REVIEW - unconvincing papers on effects of lockdown

REVIEW - unconvincing papers on effects of lockdown


FINALLY - and it has taken four months - some researchers have attempted to evaluate the changes from adopting lockdown measures. It is absolutely astonishing the world's governments instituted such drastic measures so rapidly and costing trillions of dollars in total without any kind of evidence or indication it would work or was worth the economic destruction - but they did, almost without exception and generally without argument until the public tired of such extreme changes to their way of life.

By comparison, for months the same countries were all extremely reluctant to put even simple low-cost highly effective measures like closing borders into action - and they ended up having to do it anyway. It does go to show that when governments whine they have no money to undertake important  economic or social initiatives - they are full of it. It's all a case of political will.

At any rate, we now have two articles in Nature from 8 June. As a wit once remarked  - just because it's in Nature doesn't mean it's wrong. These papers always have about 15 authors and it is hard to believe most of them contributed in any significant way - but it gives the whole lab a high-profile publication.

The first 'accelerated article' is  Flaxman et al from the infamous Imperial College at London, whose models were so influential on world governments - but lacked scientific basis or even programming skill. As usual, the infection fatality rate is taken as a random guess. From the guess however they calculate that across 11 European countries, 12-15 million individuals 'must have' been infected up till 4th May, representing 3-4% of the population (the official number was 3.6 million so they are setting undetected cases at about 3:1, on the high side and considerably above what random sample testing has shown).

The basic idea is they assume a changed R0 for different interventions. They assume nothing much for social distancing, but a massive drop from 3-4 down to 0.5 to 0.7 for complete lockdown a couple of days later - and then see how that resembles what panned out. Yes it does look rather like the final result in those countries. But sorry, not good enough, just dressing up prejudices in model form. Guys, it could have been any of the interventions, not just your favourite. But published anyway, so must be right.
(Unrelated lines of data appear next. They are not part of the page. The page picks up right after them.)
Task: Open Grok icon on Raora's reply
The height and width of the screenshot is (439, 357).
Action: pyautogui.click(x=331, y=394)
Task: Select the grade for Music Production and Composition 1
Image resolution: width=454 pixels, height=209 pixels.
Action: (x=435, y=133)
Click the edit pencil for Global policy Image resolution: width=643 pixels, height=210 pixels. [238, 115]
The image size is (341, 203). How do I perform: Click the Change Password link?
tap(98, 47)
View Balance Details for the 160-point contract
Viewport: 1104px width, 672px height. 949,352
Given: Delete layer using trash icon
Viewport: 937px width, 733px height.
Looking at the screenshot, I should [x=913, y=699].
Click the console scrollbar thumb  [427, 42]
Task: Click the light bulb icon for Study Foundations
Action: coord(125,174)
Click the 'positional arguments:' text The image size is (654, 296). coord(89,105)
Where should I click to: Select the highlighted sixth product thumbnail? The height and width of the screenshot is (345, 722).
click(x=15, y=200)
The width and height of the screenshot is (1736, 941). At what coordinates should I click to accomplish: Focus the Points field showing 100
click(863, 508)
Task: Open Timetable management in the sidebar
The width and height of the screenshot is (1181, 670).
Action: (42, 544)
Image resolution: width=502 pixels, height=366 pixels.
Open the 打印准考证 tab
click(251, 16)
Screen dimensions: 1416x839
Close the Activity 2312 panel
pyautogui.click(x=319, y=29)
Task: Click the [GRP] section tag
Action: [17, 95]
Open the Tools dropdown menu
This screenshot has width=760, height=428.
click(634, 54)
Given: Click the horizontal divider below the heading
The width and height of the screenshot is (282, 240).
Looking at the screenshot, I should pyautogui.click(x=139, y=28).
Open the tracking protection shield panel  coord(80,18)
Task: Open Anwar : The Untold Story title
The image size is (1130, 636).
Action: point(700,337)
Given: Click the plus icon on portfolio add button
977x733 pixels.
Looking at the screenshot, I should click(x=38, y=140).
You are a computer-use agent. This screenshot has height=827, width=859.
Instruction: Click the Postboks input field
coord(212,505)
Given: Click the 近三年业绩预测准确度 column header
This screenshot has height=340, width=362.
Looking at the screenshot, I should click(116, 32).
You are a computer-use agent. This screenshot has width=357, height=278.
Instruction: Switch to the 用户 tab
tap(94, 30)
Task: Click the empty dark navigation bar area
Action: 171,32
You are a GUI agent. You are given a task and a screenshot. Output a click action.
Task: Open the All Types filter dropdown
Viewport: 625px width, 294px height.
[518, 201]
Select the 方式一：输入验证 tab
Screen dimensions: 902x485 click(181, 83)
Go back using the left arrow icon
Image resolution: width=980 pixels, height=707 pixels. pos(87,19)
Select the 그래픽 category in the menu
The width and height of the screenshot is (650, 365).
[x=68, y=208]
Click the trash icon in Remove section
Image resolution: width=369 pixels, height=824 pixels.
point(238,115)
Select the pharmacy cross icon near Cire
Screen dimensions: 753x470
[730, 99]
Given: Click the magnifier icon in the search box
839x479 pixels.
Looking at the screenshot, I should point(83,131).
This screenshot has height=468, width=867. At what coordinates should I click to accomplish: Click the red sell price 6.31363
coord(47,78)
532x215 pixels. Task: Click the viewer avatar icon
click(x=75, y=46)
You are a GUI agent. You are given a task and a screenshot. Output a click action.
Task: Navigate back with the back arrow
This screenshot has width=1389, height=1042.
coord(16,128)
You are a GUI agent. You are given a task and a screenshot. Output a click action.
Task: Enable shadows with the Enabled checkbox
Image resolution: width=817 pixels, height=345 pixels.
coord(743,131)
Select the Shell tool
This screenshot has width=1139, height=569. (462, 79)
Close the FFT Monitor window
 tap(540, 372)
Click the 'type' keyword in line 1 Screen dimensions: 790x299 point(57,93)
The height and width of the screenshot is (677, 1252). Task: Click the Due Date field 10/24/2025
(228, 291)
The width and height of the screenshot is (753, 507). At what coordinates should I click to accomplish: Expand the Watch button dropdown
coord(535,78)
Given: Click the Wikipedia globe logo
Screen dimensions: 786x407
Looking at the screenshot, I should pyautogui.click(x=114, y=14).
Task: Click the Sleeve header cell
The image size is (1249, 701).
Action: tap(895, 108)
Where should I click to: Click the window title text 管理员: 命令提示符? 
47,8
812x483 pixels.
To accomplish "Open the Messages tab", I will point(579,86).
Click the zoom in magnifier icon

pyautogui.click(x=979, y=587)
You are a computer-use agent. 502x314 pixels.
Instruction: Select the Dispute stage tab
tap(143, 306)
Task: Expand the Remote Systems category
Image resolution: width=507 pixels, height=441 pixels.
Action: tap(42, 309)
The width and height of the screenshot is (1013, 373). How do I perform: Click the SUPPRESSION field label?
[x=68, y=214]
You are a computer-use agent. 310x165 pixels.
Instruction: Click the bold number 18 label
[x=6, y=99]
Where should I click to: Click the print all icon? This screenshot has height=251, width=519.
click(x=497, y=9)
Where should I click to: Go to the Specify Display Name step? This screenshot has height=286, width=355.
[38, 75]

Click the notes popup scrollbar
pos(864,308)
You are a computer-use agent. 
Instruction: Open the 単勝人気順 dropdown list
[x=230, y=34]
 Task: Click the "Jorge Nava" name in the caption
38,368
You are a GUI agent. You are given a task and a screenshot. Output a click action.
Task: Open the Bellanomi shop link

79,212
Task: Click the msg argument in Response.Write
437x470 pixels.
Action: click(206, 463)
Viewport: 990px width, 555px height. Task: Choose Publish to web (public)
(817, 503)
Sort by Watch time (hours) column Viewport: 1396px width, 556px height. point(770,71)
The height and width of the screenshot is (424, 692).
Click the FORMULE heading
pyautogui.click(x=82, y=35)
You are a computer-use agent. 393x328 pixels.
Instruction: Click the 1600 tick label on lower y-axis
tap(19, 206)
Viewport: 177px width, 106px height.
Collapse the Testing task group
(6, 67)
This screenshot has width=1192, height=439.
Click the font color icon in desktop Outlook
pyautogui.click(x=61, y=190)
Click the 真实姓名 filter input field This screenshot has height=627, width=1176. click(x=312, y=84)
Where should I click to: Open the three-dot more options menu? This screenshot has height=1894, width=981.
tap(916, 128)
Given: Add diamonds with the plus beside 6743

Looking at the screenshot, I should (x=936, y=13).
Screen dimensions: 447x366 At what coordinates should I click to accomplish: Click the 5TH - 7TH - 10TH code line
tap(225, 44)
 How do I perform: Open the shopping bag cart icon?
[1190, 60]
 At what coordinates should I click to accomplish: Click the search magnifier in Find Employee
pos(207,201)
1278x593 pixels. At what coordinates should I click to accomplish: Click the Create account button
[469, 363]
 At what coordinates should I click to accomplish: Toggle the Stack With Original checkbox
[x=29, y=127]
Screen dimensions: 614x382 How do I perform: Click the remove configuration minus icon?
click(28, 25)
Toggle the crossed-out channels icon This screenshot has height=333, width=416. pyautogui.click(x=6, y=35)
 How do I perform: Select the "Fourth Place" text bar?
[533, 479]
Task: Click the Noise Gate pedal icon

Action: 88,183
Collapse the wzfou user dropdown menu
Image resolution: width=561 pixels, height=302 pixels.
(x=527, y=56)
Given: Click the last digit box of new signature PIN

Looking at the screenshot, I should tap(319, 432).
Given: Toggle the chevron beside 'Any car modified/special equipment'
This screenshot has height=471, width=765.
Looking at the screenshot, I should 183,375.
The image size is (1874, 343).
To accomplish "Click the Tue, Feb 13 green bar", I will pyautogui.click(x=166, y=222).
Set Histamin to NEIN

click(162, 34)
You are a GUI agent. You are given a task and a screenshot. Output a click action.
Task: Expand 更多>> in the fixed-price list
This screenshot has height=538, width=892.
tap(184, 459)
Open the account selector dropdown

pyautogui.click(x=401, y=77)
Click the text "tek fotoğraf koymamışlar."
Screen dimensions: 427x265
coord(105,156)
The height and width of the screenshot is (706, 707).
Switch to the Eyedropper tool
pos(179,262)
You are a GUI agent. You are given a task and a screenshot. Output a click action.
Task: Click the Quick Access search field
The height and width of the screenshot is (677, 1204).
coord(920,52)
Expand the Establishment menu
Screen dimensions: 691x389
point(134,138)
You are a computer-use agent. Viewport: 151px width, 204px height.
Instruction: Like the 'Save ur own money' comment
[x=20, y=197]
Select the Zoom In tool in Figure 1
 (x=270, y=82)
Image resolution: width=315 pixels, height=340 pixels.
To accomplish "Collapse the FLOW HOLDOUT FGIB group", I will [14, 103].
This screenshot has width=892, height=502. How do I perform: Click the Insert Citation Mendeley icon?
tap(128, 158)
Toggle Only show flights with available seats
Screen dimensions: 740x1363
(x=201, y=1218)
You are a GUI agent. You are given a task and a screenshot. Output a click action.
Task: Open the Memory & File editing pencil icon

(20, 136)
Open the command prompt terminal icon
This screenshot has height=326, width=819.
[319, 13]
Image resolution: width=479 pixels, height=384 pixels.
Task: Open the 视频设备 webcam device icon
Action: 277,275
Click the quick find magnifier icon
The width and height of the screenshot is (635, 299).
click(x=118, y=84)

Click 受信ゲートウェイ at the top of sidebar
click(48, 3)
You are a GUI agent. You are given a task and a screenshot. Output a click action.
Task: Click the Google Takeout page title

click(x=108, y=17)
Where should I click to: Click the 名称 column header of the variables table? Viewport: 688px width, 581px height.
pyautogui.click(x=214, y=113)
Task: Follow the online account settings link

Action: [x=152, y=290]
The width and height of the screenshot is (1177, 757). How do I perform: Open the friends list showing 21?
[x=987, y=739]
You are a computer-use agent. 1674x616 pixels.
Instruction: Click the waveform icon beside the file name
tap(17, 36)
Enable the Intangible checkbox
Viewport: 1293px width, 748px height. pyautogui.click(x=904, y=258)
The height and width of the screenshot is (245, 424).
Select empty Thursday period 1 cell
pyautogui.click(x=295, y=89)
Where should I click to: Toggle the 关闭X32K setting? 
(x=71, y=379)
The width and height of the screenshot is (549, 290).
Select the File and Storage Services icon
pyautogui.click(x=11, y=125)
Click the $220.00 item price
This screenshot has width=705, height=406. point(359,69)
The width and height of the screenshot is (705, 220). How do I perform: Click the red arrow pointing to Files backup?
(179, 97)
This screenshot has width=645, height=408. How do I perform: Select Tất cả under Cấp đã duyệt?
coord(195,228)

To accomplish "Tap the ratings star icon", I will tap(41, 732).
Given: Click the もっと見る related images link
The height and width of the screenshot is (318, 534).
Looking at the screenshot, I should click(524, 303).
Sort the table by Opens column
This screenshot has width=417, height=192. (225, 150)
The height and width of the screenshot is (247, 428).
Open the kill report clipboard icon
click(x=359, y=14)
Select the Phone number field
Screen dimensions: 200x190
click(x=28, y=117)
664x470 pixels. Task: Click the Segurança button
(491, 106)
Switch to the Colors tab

According to the Washington Post, this article says that lockdowns "saved about 3.1 million lives in 11 European countries, including 500,000 in the United Kingdom, and dropped infection rates by an average of 82%", though I can't see this anywhere in the article. 

The second article, Hsiang et al from UC Berkeley, was actually sent on 22 March before this blog was started - so it has taken 11 weeks to get to pre-publication (you may have been wondering why I choose to publish here). They use econometric methods rather than a model, which in theory ought to be more robust.

They correctly state the natural spread of infections exhibits almost perfect exponential growth (unlike one Nobel laureate who didn't), estimating that COVID accelerates at 38% per day without intervention (obvious in Western countries). They looked at hundreds of sub-national regions, working backward from death data to estimate infections, and calculated change following a raft of 1717 different interventions.

They "compute that the minimum susceptible fraction across administrative units in our sample is 72% of the total population (Cremona, Italy) and 87% of units would likely be in a regime of uninhibited exponential growth (> 95% susceptible) if policies were removed on the last date of our sample". In other words, they think that herd immunity might kick in at 87%.

They do make a reasonable estimate that the growth rate in China slowed from 33% to 13% in the second week and then to 5%. This delay in lockdown effect can be seen almost everywhere.

"We estimate that across these six countries, interventions prevented or delayed on the order of 62 million confirmed cases, corresponding to averting roughly 530 million total infections". Well - yes - you just take the difference between the herd immunity level and the confirmed level, model not necessary. However they are now assuming true infections are 10x the rate of confirmed infections, getting up towards the 25x Sweden fantasy.

However, while interventions might slow down the rate of infection, according to these authors the epidemic never stops until herd immunity is reached. What I have called 'case 1' where the infection is smothered and goes down as fast as it came up never happens - yet it was the first to be detected!

A severe credibility gap exists in all these models and it is not surprising that epidemiologists gave such bad advice.

SUMMARY While I am very happy to acknowledge good research, this is not it. They state the obvious, play with their models, put in a few values of parameters that confirm their prejudices and give the answers they want. They do not model any possibility for extinction of the virus - as actually happened with SARS, MERS and with COVID-19 in a number of lucky countries. Is this science?